## Page extract

Cadotte and Tucker, in the current issue of TREE (pp. 429-437) ask the question whether the concept of environmental filtering should be abandoned. Environmental filtering has been defined as the set of abiotic environmental conditions that select for the establishment of a group of species in a given habitat [1,2]. The concept has been popular in community assembly research, particularly for plants [3]. Specifically, Cadotte and Tucker argue that the criteria to determine environmental filtering should include the co-variation of traits and demographic parameters along abiotic gradients, expanding on previous work that narrowed the criterion exclusively to mortality rates [2]. Here we want to use the momentum created by the Cadotte and Tucker piece to expand and update the concept and use of environmental filtering in community ecology.
We completely agree with Cadotte and Tucker that correlations of demographic parameters of macroorganisms should be studied along environmental gradients. We argue, however, that this information should be better used to infer how biotic (and specifically microbial-macrobial) interactions are modified, instead of pursuing to infer a “pure” environmental filter. This is because macroorganisms never interact with the environment alone: interactions between macroorganisms and microorganisms (e.g. fungi, bacteria, archaea, protozoa) are constant and “omnipresent” in all habitats and cannot be separated from the abiotic environment [4].

## Dataset records
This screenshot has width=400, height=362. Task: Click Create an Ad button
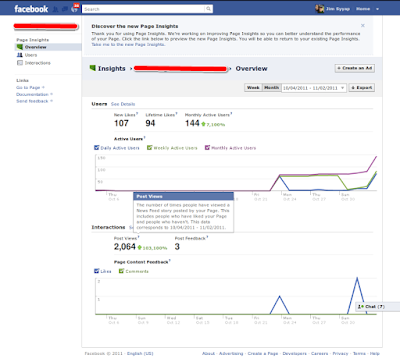(x=355, y=68)
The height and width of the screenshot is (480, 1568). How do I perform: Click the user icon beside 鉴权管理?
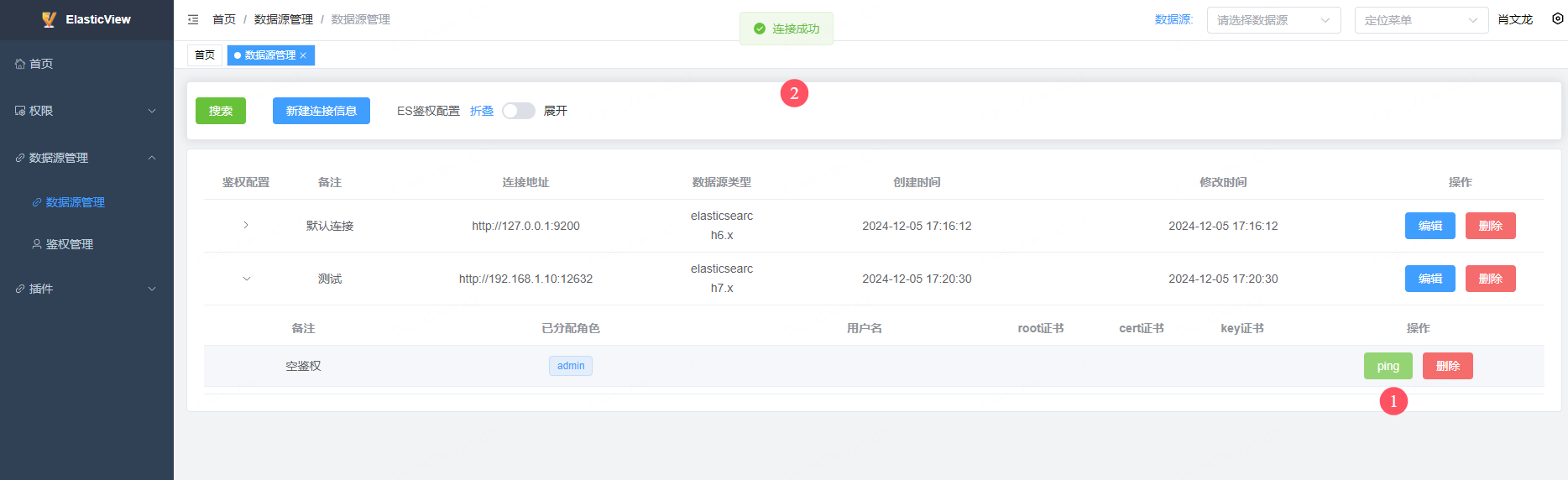click(x=37, y=244)
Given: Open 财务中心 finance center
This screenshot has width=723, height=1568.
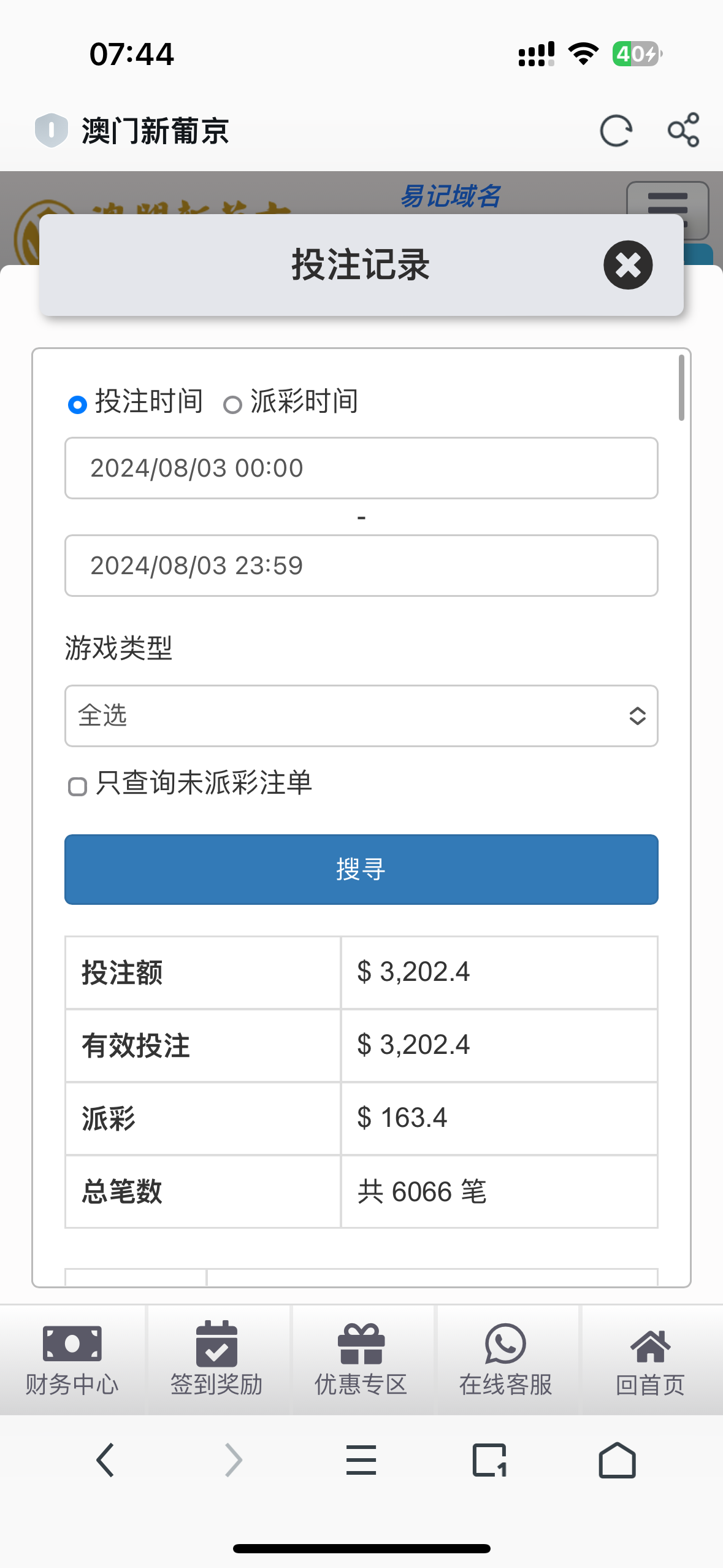Looking at the screenshot, I should pyautogui.click(x=72, y=1359).
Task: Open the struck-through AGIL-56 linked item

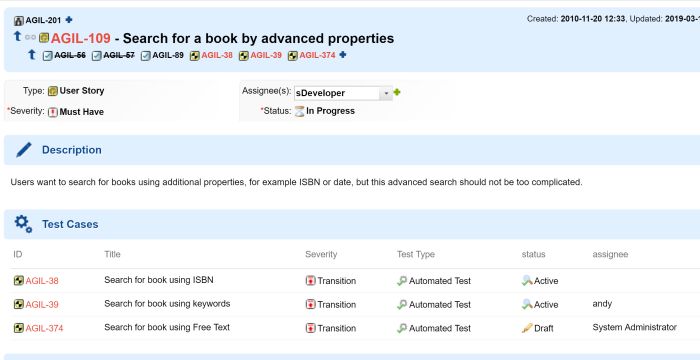Action: (70, 55)
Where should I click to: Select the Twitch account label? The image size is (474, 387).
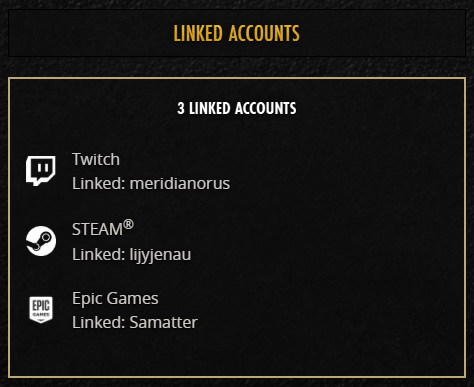tap(96, 159)
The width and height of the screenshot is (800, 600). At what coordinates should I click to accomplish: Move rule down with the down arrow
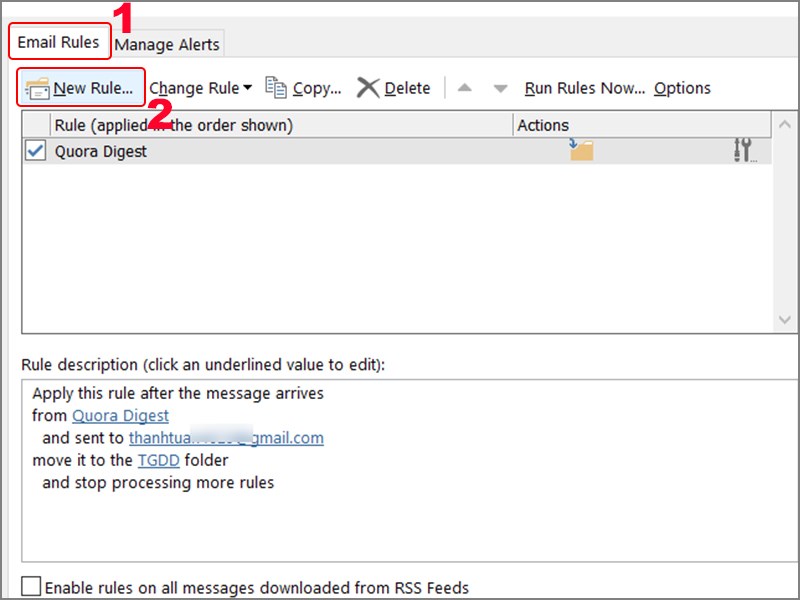coord(501,88)
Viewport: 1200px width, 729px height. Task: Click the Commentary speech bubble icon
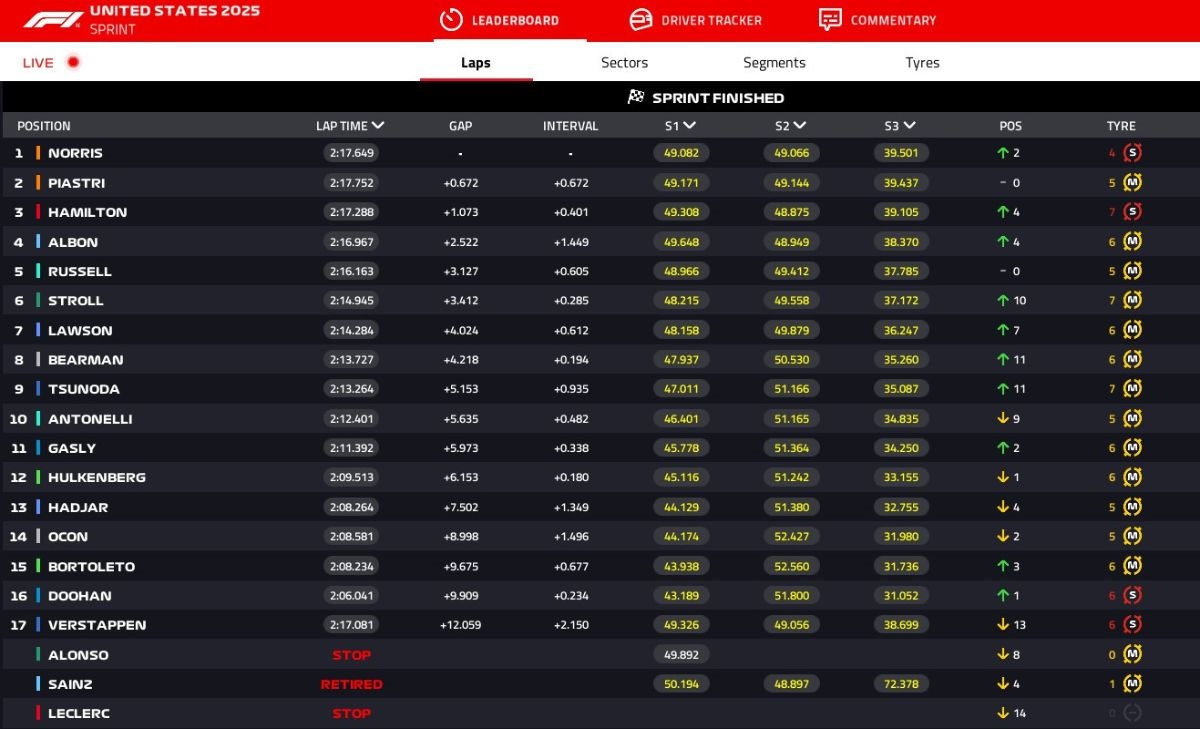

## Task to complete
Pick up the commentary on environmental filtering after its last sentence and keep writing it. The listing has no connection to the commentary on environmental filtering.

## The answer
For example, experimental measures of demographic parameters (like mortality rates or intrinsic population growth) in the absence of competitors are considered the strongest evidence for detecting environmental filtering [2,5]. This interpretation is misleading for three reasons. First, it ignores the huge mortality impacts of microbe-mediated diseases on juvenile establishment [6]. This is not only true for “pathogen outbreaks” but also for the many host-microbe interactions that can turn negative at the earlier life-stages of the host. Second, in many cases macroorganisms are only able to establish, grow and reproduce in stressful environments via interactions with mutualistic microbes [7]. Third, recently, it has been shown that whole sets of microorganisms can be transferred between macroorganisms generations, making the combination of the microorganisms and host the unit of evolutionary selection [8]. All this evidence showcases that microorganisms cannot be separated from their host and are inherently present when they interact with their environment.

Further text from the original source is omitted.